Livre du jour : Fumiko Enchi : Des années d’attente
L’original de l’idiome: Langue japonaise
Titre original: Onnazaka (女坂)
Traduction: Keiko Takahashi, Jordi Fiblia
Année de parution: 1939
Évaluation: hautement recommandé
Je ne compare généralement pas l’édition originale d’un livre (dans ce cas, japonaise) à l’édition espagnole, qui est en cours de révision, mais le titre de ce roman est l’un de ces cas où un traducteur devrait le mettre. étoile et écrivez en bas de page : « une expression intraduisible signifiant… ». De plus, le titre espagnol ne rend pas justice à l’original. Dans les temples japonais, 女坂 (onnazaka) et 男坂 (otokozaka) sont deux types de chemins ou d’escaliers menant aux sanctuaires, qui diffèrent principalement par la difficulté de monter. Onnazaka, le sentier des femmes, est moins raide et présente une pente plus douce, conçue pour être accessible aux personnes âgées, aux femmes en kimono ou aux enfants. En revanche, le sentier masculin otokozaka est plus raide et plus direct, avec des marches conçues pour ceux qui recherchent une ascension plus vigoureuse et plus exigeante physiquement, considérée par certains comme un test de force et de détermination. Fumiko Enchi utilise « onnazaka » dans un sens que je considère sarcastique, soulignant la sympathie hypocrite envers les femmes dans une société dominée par les hommes, malgré le fait que dans de nombreux cas, les femmes traversent leur vie sur un chemin semé d’obstacles.

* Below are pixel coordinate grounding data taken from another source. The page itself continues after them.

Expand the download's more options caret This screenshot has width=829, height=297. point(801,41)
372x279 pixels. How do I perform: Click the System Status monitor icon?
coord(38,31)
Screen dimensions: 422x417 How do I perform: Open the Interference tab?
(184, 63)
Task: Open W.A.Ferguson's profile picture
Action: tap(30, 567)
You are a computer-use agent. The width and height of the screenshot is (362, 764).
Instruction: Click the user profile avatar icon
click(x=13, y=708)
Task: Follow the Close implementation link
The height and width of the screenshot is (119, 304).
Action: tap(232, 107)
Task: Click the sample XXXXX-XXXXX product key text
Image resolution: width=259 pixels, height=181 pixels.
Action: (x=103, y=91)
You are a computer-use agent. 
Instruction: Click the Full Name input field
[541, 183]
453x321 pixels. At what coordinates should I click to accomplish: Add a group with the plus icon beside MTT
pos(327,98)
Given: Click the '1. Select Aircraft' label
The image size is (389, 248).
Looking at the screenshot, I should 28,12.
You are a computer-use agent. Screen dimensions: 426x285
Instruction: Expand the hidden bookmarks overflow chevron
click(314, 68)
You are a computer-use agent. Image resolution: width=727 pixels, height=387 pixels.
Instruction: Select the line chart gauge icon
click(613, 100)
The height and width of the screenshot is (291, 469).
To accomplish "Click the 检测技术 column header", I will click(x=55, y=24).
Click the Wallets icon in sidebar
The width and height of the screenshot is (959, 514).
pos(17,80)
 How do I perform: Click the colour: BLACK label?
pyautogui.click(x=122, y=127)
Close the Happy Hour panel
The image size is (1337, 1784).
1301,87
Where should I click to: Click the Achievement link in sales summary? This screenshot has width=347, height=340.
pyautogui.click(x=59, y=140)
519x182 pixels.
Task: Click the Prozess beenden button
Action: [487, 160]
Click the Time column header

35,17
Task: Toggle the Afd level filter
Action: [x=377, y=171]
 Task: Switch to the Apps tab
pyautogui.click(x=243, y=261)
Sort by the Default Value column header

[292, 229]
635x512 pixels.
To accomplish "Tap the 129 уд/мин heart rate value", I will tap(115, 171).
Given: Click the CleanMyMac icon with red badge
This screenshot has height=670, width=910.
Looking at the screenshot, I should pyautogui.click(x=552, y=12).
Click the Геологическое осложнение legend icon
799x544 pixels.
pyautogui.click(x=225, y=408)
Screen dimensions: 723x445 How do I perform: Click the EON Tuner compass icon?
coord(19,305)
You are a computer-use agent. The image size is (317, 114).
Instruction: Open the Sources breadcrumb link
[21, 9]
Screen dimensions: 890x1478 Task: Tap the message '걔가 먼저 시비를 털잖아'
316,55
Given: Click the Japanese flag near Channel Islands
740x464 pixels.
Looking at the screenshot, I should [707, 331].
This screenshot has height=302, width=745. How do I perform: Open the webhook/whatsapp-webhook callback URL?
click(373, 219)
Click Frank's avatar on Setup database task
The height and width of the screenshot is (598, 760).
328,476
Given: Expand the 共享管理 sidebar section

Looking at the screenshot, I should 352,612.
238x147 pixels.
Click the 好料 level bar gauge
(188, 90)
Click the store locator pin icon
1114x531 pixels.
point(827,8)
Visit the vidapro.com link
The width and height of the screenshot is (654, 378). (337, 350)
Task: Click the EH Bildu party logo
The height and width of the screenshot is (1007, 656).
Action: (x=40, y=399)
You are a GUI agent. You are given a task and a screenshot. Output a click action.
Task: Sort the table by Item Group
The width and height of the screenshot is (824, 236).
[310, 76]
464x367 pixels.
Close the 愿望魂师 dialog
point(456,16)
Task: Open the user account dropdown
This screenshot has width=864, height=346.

Un haut fonctionnaire provincial décide de prendre une concubine, selon une vieille tradition qui n’est plus observée dans la capitale, ce qui renforce son image de supérieur auprès de son entourage. Malgré sa décision méprisable, il est assez libéral pour déléguer le choix d’une jeune femme heureuse à quelqu’un d’autre que son épouse dévouée, qui a dû supporter l’infidélité (socialement acceptable) de son mari. Elle est visiblement humiliée par l’insolence de son mari. Mais « la jalousie d’une femme dans une telle situation est contrebalancée par une fierté naturelle, signe de la prospérité croissante de la famille ».
Il y a de nombreux aspects de ce roman, tant dans le style que dans le sujet, qui méritent une évaluation positive, mais je voudrais souligner certains passages que j’ai trouvés curieux :
Étant donné que l’un des thèmes principaux du livre est l’infidélité et la différence dans la façon dont les hommes et les femmes vivent la sexualité, il y avait aussi des passages chargés d’érotisme. L’une de mes scènes préférées est celle où la femme est en train d’attraper un serpent qui s’est glissé dans la pièce au milieu de la nuit. L’action fait que son kimono s’ouvre, laissant ses épaules et ses seins nus, en sueur et au clair de lune. Cette scène est non seulement visuellement frappante, mais met également en contraste la vulnérabilité et la force du personnage principal. Le serpent, représentant un intrus, semble dans ce contexte symboliser des menaces constantes pour la stabilité familiale. L’image d’une femme, à la fois exposée et puissante dans sa décision de protéger sa maison, résume bon nombre des tensions qu’Enchi explore tout au long du roman.
Un autre passage qui ressort est la description du choix de la concubine par la femme. L’auteur parvient à capter la complexité des émotions du personnage principal, dans lesquelles se mêlent indignation, résignation et sens pervers du devoir. La façon dont elle gère cette situation reflète son intelligence et sa capacité à manipuler les attentes sociales à son avantage, même dans une situation humiliante.
L’un des personnages qui m’a le plus fasciné était « l’otokogeisha », une geisha mâle, figure anachronique déjà à la fin du XIXe siècle, qui joue un rôle d’entremetteuse dans le choix d’une concubine. En contact permanent avec les nobles, il considère avec dédain les mœurs des provinciaux, tout en enviant en même temps la fierté d’une tradition en voie de disparition.
En conclusion, « Years of Waiting » est à la fois un ouvrage émouvant et une profonde critique sociale (notez l’année de publication). Les descriptions des coutumes de l’époque enrichissent le récit, offrant une vision vivante et critique du Japon de la fin du XIXe siècle. En fin de compte, ce livre est un ouvrage essentiel pour ceux qui cherchent à mieux comprendre la littérature japonaise et les dynamiques de genre qu’Enchi met si habilement en évidence. Personnellement, c’est l’un de mes romans japonais préférés.